Féminisme : mot explosif, chargé de batailles, d'identifications et de contradictions. Mot d'importance donc pour la collection Le mot est faible, dont la professeure en études de genre Éléonore Lépinard s'empare ici avec brio pour le recharger d'une exigence toujours renouvelée de penser ses propres contradictions et de réinventer de nouvelles pratiques d'émancipation.
Un mot explosif, qui serait pour certain·es, à chaque époque, porteur
d'excès, d'une demande d'égalité risquant de renverser l'ordre établi,
d'un désir d'imposer de nouvelles identités ou de prescrire un nouveau
langage. Un mot brûlant aussi, dont l'incandescence est aujourd'hui
ravivée, à coups de hashtags, de témoignages et de colères rendues
publiques, de manifestations et de chorégraphies à dimension
planétaire. Un mot porteur de contradictions également, car la tentation
est toujours grande d'imposer une définition commune et légitime du
féminisme pour toutes celles et ceux qui voudraient se revendiquer de ce
projet politique, et le risque tout aussi grand que cette définition se
révèle excluante.
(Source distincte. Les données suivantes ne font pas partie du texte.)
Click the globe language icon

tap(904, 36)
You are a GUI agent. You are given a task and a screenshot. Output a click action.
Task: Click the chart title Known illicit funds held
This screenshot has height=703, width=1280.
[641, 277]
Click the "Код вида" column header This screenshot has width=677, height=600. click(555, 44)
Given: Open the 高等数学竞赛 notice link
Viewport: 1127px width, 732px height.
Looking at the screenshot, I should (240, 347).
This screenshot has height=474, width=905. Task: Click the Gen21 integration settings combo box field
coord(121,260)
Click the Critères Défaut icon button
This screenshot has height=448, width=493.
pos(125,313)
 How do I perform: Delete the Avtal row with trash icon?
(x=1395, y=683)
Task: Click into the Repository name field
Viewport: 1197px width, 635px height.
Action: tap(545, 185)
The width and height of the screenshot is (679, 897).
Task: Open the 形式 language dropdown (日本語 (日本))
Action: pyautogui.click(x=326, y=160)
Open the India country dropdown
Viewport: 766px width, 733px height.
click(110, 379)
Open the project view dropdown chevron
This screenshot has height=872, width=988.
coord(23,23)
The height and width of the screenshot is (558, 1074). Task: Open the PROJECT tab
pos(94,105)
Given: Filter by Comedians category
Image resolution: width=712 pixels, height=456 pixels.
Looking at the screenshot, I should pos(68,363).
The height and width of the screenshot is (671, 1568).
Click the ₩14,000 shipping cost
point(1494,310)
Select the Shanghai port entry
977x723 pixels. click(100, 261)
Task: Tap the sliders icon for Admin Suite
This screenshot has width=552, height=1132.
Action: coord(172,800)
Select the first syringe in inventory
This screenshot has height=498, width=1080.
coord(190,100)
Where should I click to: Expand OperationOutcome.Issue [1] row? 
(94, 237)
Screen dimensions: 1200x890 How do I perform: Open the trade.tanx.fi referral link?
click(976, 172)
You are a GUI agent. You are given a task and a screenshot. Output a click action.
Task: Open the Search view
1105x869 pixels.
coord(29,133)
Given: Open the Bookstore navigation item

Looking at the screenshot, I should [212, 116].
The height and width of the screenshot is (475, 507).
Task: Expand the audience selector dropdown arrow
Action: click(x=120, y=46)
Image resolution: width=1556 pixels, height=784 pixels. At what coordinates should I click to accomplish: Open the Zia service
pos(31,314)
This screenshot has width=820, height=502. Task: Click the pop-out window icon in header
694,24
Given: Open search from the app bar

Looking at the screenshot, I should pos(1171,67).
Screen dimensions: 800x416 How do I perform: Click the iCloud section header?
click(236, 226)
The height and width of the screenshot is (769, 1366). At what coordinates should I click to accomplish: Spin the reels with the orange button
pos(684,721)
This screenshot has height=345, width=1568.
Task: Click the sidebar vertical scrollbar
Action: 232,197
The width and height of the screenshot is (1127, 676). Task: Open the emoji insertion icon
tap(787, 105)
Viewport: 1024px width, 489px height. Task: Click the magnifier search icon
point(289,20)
Les rassemblements de toutes, #NousToutes,
contrastent ainsi avec les conflits et colères, les #NousAussi clamés par
les exclu·e·x·s d'un discours qui se veut universaliste mais qui ne
manquerait pas de toujours ériger des frontières, des clôtures autour
d'un " bon " féminisme, accessible à certaines et pas à d'autres...
Face à tout cela et à ces avalanches de tendances ou de versions
(féminisme radical, business feminism, féminisme matérialiste, afroféminisme,
transféminisme, féminisme queer, écoféminisme...), on peut
se demander si le mot peut désigner un projet commun dont les
contours seraient identifiables. Comment un mouvement qui semble
s'énoncer au nomd'un sujet qui a l'apparence de l'évidence, les femmes,
peut-il s'avérer si protéiforme ? Comment peut-il être étiré jusqu'aux
limites de ses possibilités et de son histoire puisque, dans certains
contextes, il devient revendiqué par des fractions de ceux-là même qui
l'ont tant combattu, les idéologies de droite voire d'extrême droite ? Y at-
il encore un dénominateur commun ? Le féminisme est-il voué à
l'éclatement et à la récupération ou peut-il continuer de nourrir nos
imaginaires, nos désirs, nos luttes et nos vies ?
L'autrice défend ici brillamment que ces luttes et ces conflits sont
essentiels au féminisme, au sens où le féminisme porte une exigence
toujours renouvelée de penser ses contradictions, de répondre à celles
qui en contestent les frontières, de réinventer de nouvelles pratiques
d'émancipation. Pour autant, accepter l'importance de ces conflits n'est
pas céder au relativisme : toutes les versions du féminisme ne sont pas
bonnes à adopter ou équivalentes. Loin de là.